THE GUIDE is a written documentation of my personal experiences and the subsequent research that led to the development of Tangent World Breach Theory. It endeavors to use history and science to explain loss, and describes how I and some of the people I know have coped with the inevitabilities of our existence. This excerpt is from an early chapter.
I was born in 1982, same as EPCOT, CD players, and Michael Jackson’s Thriller. It was also the same year that seven people were killed when a disgruntled Tylenol employee laced pills with potassium cyanide. Seven people were present, acutely aware of their aliveness due to their respective headaches or back pains, and then…gone.
My arrival and the subsequent years were prodigiously documented by my mother’s 35mm camera and the countless rolls of color film she had developed at a local photo shop. It seems so quaint now to think back on the anticipation of seeing, for the first time, the images she had captured weeks prior. I notoriously made faces the moment the shutter snapped, ruining my share of carefully orchestrated family photos. But the thrill of the unknown excited me, and eventually prompted me to pick up her camera as my own. My most prolific era as an amateur photographer, however, coincided with a deep need for personal documentation.
I had grown acutely aware of the precarious nature of each passing moment, of the mortality of those I loved, of my own ability to remember the events of my life. Photography I thought, provided an irrefutable witness to that which I feared I would forget.
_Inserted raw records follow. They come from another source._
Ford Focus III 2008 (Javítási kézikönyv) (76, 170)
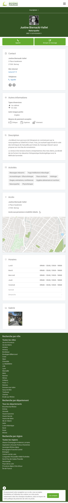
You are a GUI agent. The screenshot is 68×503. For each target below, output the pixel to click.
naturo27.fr (12, 72)
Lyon (4, 368)
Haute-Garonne (8, 414)
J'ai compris (53, 495)
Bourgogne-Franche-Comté (12, 450)
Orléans (5, 380)
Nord (4, 428)
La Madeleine (7, 364)
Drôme (4, 409)
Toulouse (5, 392)
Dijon (4, 359)
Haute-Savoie (7, 416)
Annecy (5, 350)
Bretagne (5, 452)
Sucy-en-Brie (6, 390)
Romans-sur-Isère (8, 387)
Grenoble (5, 361)
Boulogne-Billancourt (10, 354)
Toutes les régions (10, 440)
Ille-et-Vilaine (7, 421)
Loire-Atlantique (8, 426)
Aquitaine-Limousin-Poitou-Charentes (16, 445)
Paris (4, 430)
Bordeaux (5, 352)
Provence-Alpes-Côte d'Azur (12, 466)
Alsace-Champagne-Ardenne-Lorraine (16, 442)
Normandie (6, 461)
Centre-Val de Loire (9, 454)
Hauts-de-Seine (7, 418)
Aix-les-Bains (7, 345)
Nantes (5, 376)
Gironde (5, 411)
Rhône (4, 433)
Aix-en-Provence (8, 342)
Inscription (34, 10)
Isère (4, 423)
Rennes (5, 385)
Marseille (5, 371)
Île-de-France (7, 468)
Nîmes (4, 378)
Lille (3, 366)
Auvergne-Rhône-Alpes (10, 447)
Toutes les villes (9, 340)
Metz (4, 373)
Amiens (5, 347)
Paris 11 (5, 383)
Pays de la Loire (8, 464)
Despite a life that now spans nearly forty years, evidence has often been a challenge to locate. Many of those who were witness to significant events have died, and photos or documents that a relative swears they had stashed in some unmarked box seem to have dematerialized. But I was relentless in my search. Perhaps our memories are fallible, our minds imperfect, but in collecting oral histories I was able to draw connections. (discuss relatives I interviewed) Frequently our tendency is to gloss over moments of our lives that we might in any way categorize as mundane and instead tune our focus towards the image we would prefer to cast of the world. Knowing this, I asked questions about small things in addition to the obviously impactful. Seemingly innocuous patterns or candid photos suddenly unearthed from the archives bore great significance to my inquiry.
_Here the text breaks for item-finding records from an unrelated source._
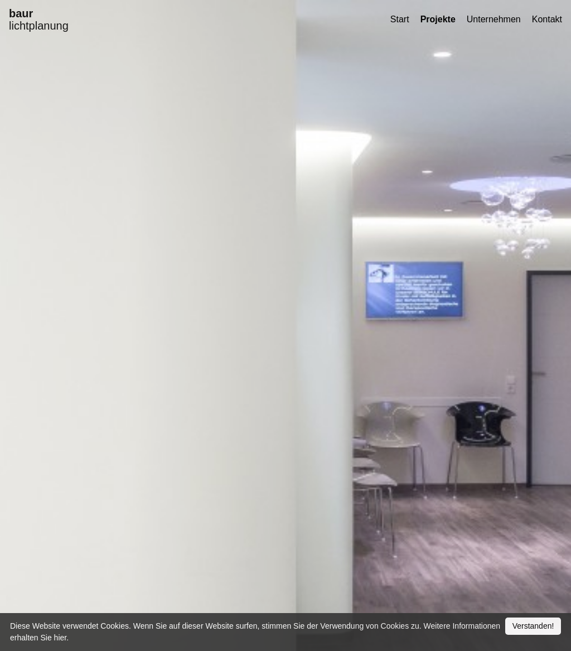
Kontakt (547, 19)
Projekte (438, 19)
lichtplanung (39, 19)
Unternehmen (494, 19)
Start (399, 19)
What I discovered was that we have become desensitized to multiplying gaps in our reality. People are accustomed to these glitches in our world, to sudden and unexplainable omissions and alterations, to unanticipated additions and discoveries. Evolution and survival depends on our ability to adapt, and so perhaps it is no big surprise that we often elect to ignore that which we do not understand. Denial is an effective coping mechanism.
In proportion to my size, the things that were lost when I was small were as well: paratroopers dropped from a second story balcony, costume jewelry, hot wheels cars… At 16, however, I became aware of the first significant gap in my world. A heartbeat was lost, skipped over, forgotten, and my body rushed to fill the vacancy. Frantically galloping over the tiny hole in space and time until my lungs gasped for their next breath. It was a simple glitch, an absent-minded soft gaze into the refrigerator in search of an answer, and I dismissed it. But the gap returned. In the years to follow it became a space that would open up occasionally, then sometimes, then often, until it became a familiar landmark in my world, one by which I could offer directions: “Go out past the sign of expectation, take a left, and you’ll know it by what you don’t see. Can’t miss it.”